Exercise set ▸
(a) According to the lab assignment below, what exactly does "favorite" album mean?
(b) Pick up the lab assignment below after its last sentence and continue it.

## begin Text shown

INFORMATICS 41 • DAVID G. KAY • UC IRVINE • FALL 2011

Lab Assignment 8

This assignment is due at the end of lab on Wednesday, November 23, which is the day before Thanksgiving.

Choose a partner for this twelve-day assignment, someone you haven't worked with already. Choose someone whose Thanksgiving schedule is compatible with yours; if you won't be here for lab on the day before Thanksgiving (when the lab is due), pick someone who's able to work with you for a few extra out-of-lab hours before then.

(a) We have posted some code to implement parts of a music-playing application like iTunes. This is similar to the code we developed in class. You should download, install, and run this code now. And then you should read it. Reading code is an important skill, one that beginning programmers ignore all too often. Sure, code isn't as easy to read as a novel; you need to go over it carefully and ask yourself what it does and how it works. Don't let this intimidate you! Just take it one function at a time.

We used the following data definitions to define a music collection in the form of "albums of songs":

A music collection is a list of albums.
An album is a number (a unique ID number), a string (the artist's name), a string (the title), a number (the year), and a list of songs.
A song is a number (the track number), a string (the title), a number (the length in seconds), and a number (the play count, indicating how many times the song has been played).

These data definitions led us to write these structure definitions:

(define-struct album (id artist title year songs))
(define-struct song (track-num title length play-count))

(a.1) We wrote a function called top-10-songs, which finds the songs in a music collection that have the ten highest play counts. Generalize this function as top-n-songs, which takes a number n and a list of albums and returns a list of the n songs with the highest play count. This is simple given the existing code.

(a.2) Write a function unplayed-songs, which takes a list of albums and returns a list of the songs that have never been played.

(a.3) Write a function favorite-album, which takes a list of albums and returns the album that is the "favorite." We'll define the "favorite" album to be the one that the user has spent the most time listening to. (Hint: The total time the user has spent listening to an album is a function of the play counts and song lengths.)

Try to work out this function out together; that's how you learn. Use the following hints only if you're totally stuck (and then take them just one at a time): (i) Write a function song-listening-time, which takes a single song and returns the total number of seconds the user has spent listening to it (see the hint above). (ii) Write a function album-listening-time, which returns the total listening time for all the songs in an album together. (iii) Write a function album-listening-time>?, which takes two albums and returns true if the total listening time of the first album is greater than the total listening time of the second. (iv) Use quicksort and first-n and the functions you defined to implement favorite-album.

## end Text shown
## begin Dataset rows

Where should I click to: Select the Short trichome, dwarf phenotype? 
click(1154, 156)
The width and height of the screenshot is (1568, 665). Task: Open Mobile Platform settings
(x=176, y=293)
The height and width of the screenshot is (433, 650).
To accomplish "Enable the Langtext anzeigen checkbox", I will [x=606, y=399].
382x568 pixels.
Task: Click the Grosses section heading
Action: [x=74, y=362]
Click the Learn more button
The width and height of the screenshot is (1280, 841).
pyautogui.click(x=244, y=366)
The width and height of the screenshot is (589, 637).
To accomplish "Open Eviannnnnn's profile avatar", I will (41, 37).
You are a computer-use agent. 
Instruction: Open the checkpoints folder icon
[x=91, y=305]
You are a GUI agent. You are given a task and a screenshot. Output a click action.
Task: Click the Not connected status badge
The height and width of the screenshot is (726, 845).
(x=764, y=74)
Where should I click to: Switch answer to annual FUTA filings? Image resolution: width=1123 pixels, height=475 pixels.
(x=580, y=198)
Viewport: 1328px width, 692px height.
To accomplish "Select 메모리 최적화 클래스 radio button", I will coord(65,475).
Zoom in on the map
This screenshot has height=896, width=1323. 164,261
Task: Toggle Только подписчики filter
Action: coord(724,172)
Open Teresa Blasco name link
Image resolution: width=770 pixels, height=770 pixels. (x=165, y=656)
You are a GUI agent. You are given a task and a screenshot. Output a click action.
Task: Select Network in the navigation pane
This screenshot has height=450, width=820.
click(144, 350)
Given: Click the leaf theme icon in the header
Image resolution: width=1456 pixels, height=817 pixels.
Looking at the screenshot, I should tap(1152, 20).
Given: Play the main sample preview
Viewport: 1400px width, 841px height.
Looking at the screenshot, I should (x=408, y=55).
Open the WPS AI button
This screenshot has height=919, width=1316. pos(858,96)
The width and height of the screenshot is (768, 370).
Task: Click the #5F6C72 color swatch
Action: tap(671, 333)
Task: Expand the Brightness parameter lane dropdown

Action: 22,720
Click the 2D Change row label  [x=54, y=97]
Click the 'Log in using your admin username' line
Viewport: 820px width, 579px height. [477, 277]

## end Dataset rows

Results of the tasks ▸
(a) It is the album the user has spent the most time listening to.

(b)
(a.4) Time spent listening to an album isn't the only metric for defining a "favorite" album. Generalize your favorite-album function so that it takes another argument, a "favorite measurement function"; that way, favorite-album can be called with any metric for determining the favorite. (Before you get too far, consider what the appropriate contract for the favorite function might be, if the goal is to find the one and only favorite, rather than a list of many albums that the user likes.) Add a comment after your generalized function that suggests, in English, at least two other ways to define a favorite album; show, for each of your suggestions, how you would call your generalized function to find the favorite album according to your suggestion.

(a.5) One useful option that iTunes provides is a "Search" box, into which you can type a keyword, and iTunes will automatically search your collection for songs containing that keyword in their title, their artist, or their album's title. Implement a function music-search that does the same, returning a list of matching songs given a string containing the search keyword. (You'll likely find the string processing code from Lab 6 helpful; in fact, this entire task is quite similar to a task you did for Lab 6.)

(b) Three of the five functions you wrote in part (a) return a list of songs. Unfortunately, our "album of songs" model for a music collection has a drawback: An individual song by itself doesn't contain enough information to display it usefully (on an iPod screen or on a web page, for example) because the album information is not included. In the code, we solved this problem by introducing a new structure definition that combines information about a song and the album that contains it. That definition looks like this:

(define-struct song-display (artist a-title year track-num s-title length play-count))

Rewrite top-n-songs, unplayed-songs, and music-search so that they each return a list of song-displays, rather than a list of songs. (Note that if you solved top-n-songs and unplayed-songs using a similar technique to the one we used for top-10-songs, you'll find that you don't have to change very much of your existing code to make this work. On the other hand, it's likely that music-search can be significantly simplified.)

(c) We have talked often in class about how the model (the data structure) that you choose to represent your data can have a profound impact on how hard it is to operate on that data—how difficult it will be to write the code and also how much time it will take for the computer to execute it. Sometimes, the data model you choose may even make some tasks impossible or too inefficient (e.g., you can't search an unordered list in logarithmic time).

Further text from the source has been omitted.